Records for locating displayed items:
###

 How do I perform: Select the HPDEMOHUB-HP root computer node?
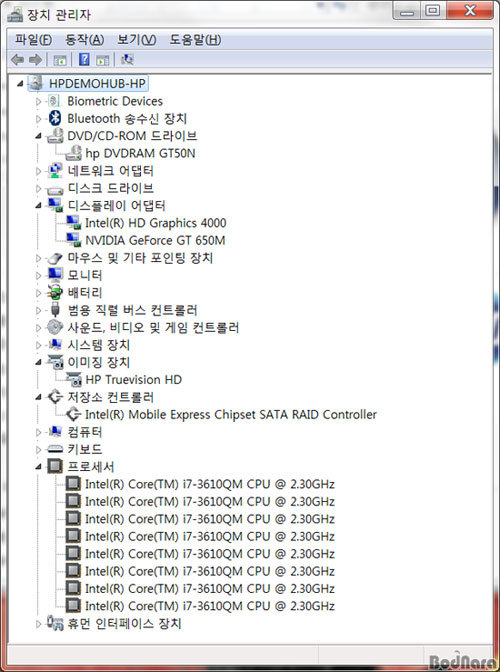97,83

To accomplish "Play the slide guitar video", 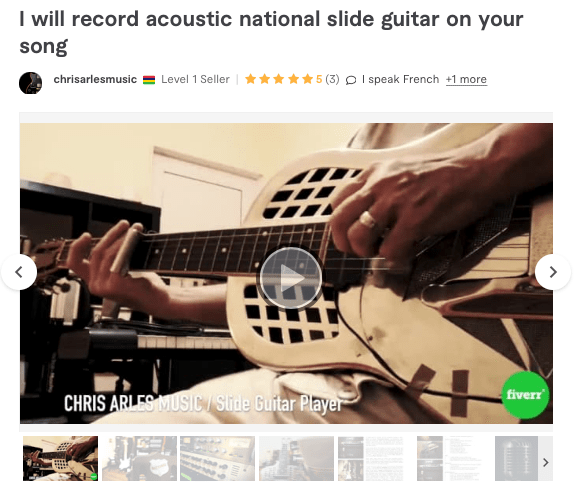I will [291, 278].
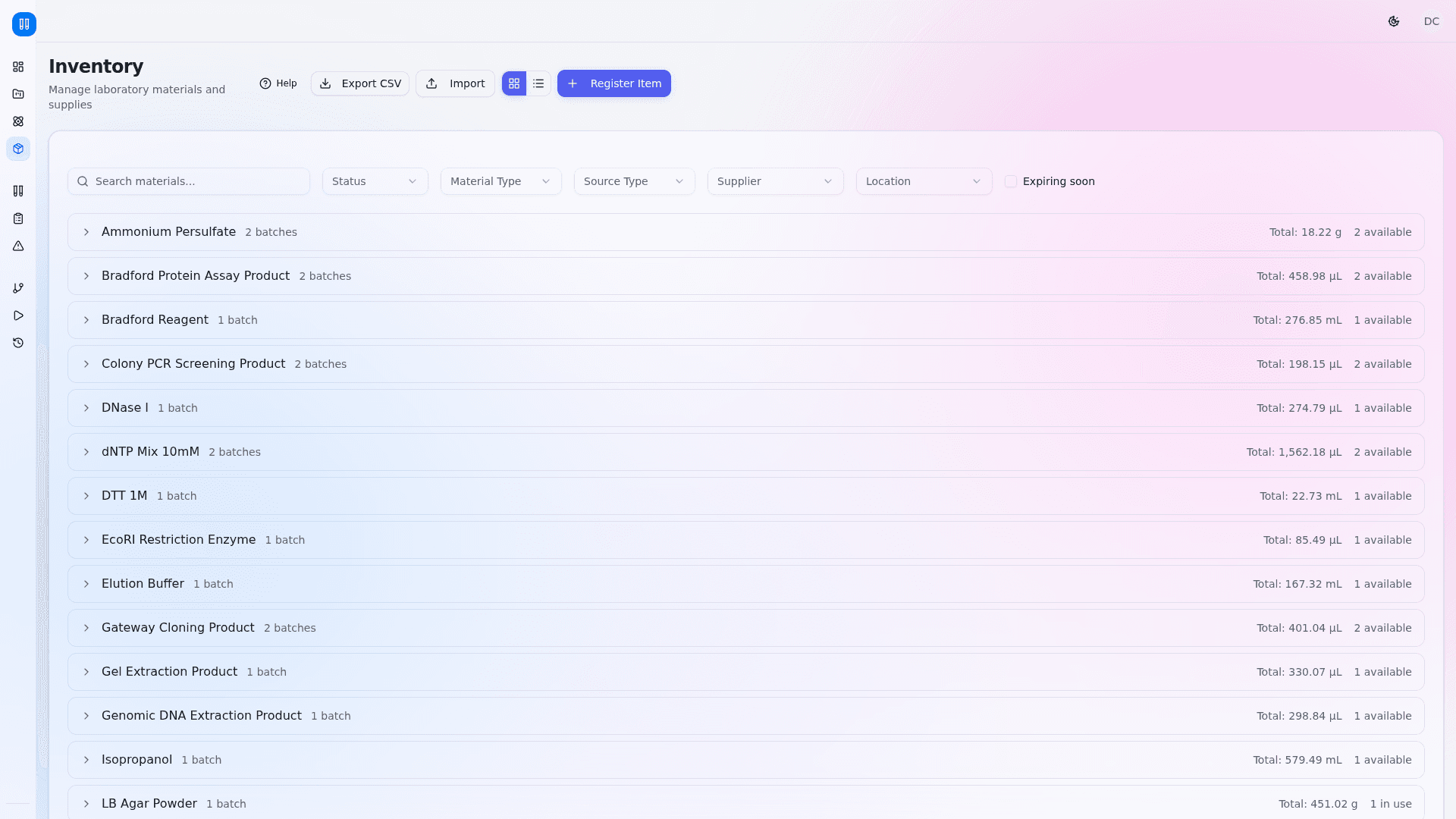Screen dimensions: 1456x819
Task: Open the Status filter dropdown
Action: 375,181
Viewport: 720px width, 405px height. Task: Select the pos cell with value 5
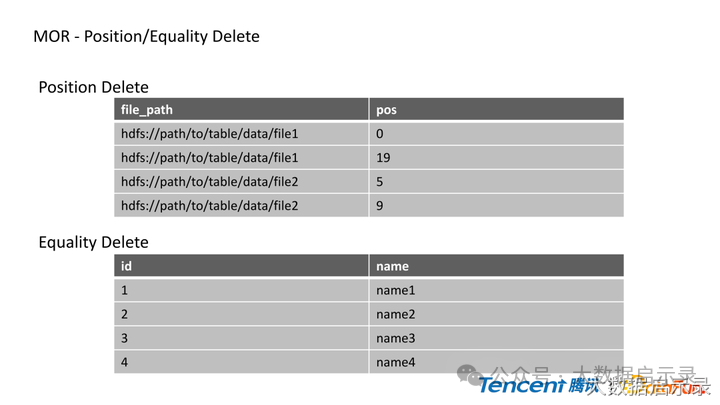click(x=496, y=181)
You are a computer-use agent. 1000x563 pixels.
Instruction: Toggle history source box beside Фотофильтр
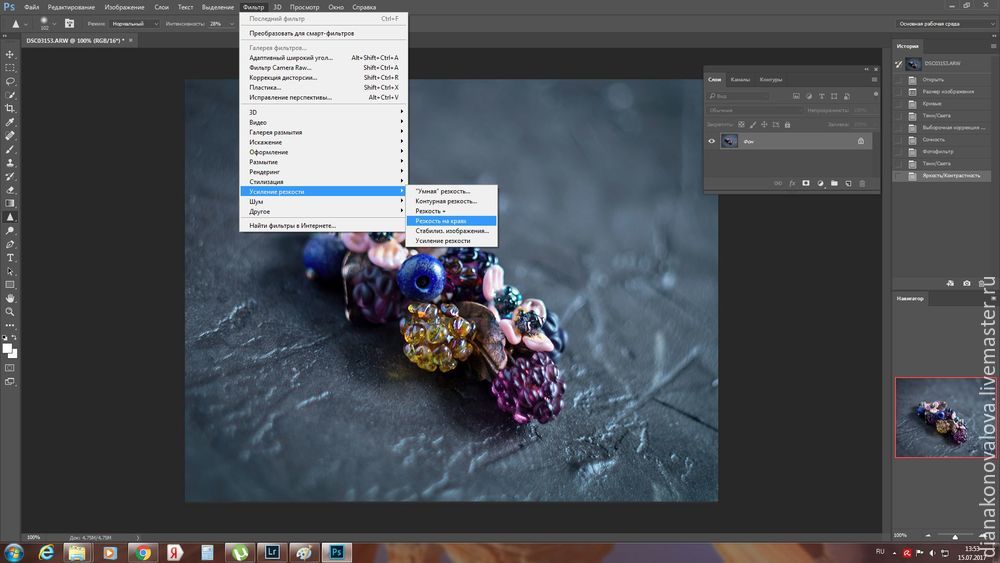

###

Your goal:
How many lines of the material contain the string "Select"? Reply with the number alone.

The result:
2